Another small refinement is checking ifconfig for network info, so the user doesn't have to supply this manually. Again, this could fail (no priviliges, no ifconfig), so it's made to be an option, not a requirement.

#!/usr/bin/env python
#
# Author: Martin Matusiak <numerodix@gmail.com>
# Licensed under the GNU Public License, version 2.
#
# revision 2 - add hostname lookup


import os, string, re, sys, time, thread


def main():
	network = None
	try:
		netinfo = check_network()
		(ip, mask) = netinfo
		network = ip + "/" + mask
	except:
		print "Warning: No network connection found, scan may fail."

	if len(sys.argv) > 1:
		network = sys.argv[1]

	if not network:
		print "Error: No network range given."
		print "Usage:\t" + sys.argv[0] + " 10.0.0.0/24"
		sys.exit(1)


	if cmd_exists("nmap"):
		nmap_scan(network)
	else:
		print "Warning: nmap not found, falling back on failsafe ping scan method."
		ping_scan(network)


def nmap_scan(network):
	try:
		print "Using network: " + network
		cmd = 'nmap -n -sP -T4 ' + network + ' 2>&1'
		res = invoke(cmd)
		lines = res.split('\n')
		for i in lines:
			m = find('Host\s+\(?([0-9\.]+)\)?\s+appears to be up.', i)
			if m:
				print m, "\t", nslookup(m)
	except: pass


def ping_scan(network):
	iprange = find('(\w+\.\w+\.\w+)', network)
	print "Using network: " + iprange + ".0/24"
	for i in range(1,254):
		host = iprange + '.' + str(i)
		thread.start_new_thread(ping, (host, None))
		time.sleep(1)


def ping(host, dummy):
	try:
		cmd = 'ping -c3 -n -w300 ' + host + ' 2>&1'
		res = invoke(cmd)
		if "bytes from" in res: print host, "\t", nslookup(host)
	except: pass


def nslookup(ip):
	if cmd_exists("host"):
		cmd = 'host ' + ip + ' 2>&1'
		res = invoke(cmd)
		if "domain name pointer" in res:
			return res.split(" ")[4][:-2]
	return ""


def check_network():
	cmd = "/sbin/ifconfig"
	res = invoke(cmd)

	iface, ip, mask = None, None, None
	lines = res.split('\n')
	for i in lines:
		
		# find interface
		m = find('^(\w+)\s+', i)
		if m: iface = m
		
		# ignore loopback interface
		if iface and iface != "lo":
			
			# find ip address
			m = find('inet addr:([0-9\.]+)\s+', i)
			if m: ip = m
			
			# find net mask
			m = find('Mask:([0-9\.]+)$', i)
			if m: mask = m

	if ip and mask:
		mask = mask_numerical(mask)
		return (ip, mask)


def mask_numerical(mask):
	segs = find('(\w+)\.(\w+)\.(\w+)\.(\w+)', mask)
	mask = 0
	adds = (0, 128, 192, 224, 240, 248, 252, 254, 255)
	for i in segs:
		for j in range(0, len(adds)):
			if int(i) == adds[j]:
				mask += j
	return str( mask )


def find(needle, haystack):
	try:
		match = re.search(needle, haystack)
		if len(match.groups()) > 1:
			return match.groups()
		else: 
			return match.groups()[0]
	except: pass


def invoke(cmd):
	(sin, sout) = os.popen2(cmd)
	return sout.read()


def cmd_exists(cmd):
	if invoke("which " + cmd + " 2>&1").find("no " + cmd) == -1:
		return True
	return False



if __name__ == "__main__":
	main()

The output looks like this:

Using network: 192.168.2.119/24
192.168.2.1
192.168.2.119	james.home.lan

The first host listed, whose address ends in a 1, is often a router.
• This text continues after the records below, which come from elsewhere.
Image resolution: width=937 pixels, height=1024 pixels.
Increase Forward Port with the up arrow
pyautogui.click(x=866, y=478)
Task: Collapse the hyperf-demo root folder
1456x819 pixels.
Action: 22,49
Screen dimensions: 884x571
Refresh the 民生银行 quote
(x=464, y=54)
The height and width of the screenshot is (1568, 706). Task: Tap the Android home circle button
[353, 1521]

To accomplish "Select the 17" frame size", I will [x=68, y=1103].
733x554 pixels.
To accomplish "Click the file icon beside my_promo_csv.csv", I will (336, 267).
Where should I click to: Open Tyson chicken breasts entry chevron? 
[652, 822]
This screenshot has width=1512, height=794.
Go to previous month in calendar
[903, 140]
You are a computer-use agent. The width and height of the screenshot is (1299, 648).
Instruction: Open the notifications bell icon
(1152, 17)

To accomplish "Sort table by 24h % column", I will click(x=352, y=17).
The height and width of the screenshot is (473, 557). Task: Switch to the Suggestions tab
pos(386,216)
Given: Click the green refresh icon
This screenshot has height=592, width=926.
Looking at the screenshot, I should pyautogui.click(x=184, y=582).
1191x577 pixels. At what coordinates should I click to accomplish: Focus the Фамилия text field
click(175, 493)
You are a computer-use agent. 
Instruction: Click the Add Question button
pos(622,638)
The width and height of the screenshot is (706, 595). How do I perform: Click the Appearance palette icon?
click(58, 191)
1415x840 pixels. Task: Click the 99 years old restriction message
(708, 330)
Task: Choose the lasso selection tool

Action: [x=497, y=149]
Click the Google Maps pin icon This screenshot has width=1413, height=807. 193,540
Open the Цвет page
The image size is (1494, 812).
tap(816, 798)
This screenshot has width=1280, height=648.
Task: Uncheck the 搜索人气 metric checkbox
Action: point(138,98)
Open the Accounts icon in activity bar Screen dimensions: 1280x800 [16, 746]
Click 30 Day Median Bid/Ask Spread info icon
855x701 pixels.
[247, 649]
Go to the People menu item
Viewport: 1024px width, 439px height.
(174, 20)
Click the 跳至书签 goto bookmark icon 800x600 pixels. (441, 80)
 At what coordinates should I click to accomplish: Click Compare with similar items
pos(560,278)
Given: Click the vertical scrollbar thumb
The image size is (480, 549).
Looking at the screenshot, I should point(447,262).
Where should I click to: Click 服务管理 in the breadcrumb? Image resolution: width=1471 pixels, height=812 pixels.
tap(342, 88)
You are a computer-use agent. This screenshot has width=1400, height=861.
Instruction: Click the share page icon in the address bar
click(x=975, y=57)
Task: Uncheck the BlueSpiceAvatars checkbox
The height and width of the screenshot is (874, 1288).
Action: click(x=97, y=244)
Then there's the host transmitting the scan, that is localhost. At the time of the scan there were no other hosts connected on the network. Of course, beyond finding hosts, there's a lot more one can find out about them using.. *drumroll*.. nmap.

Update: I added a name lookup feature so that if there is a nameserver on the network, you not only get ip addresses, but hostnames as well.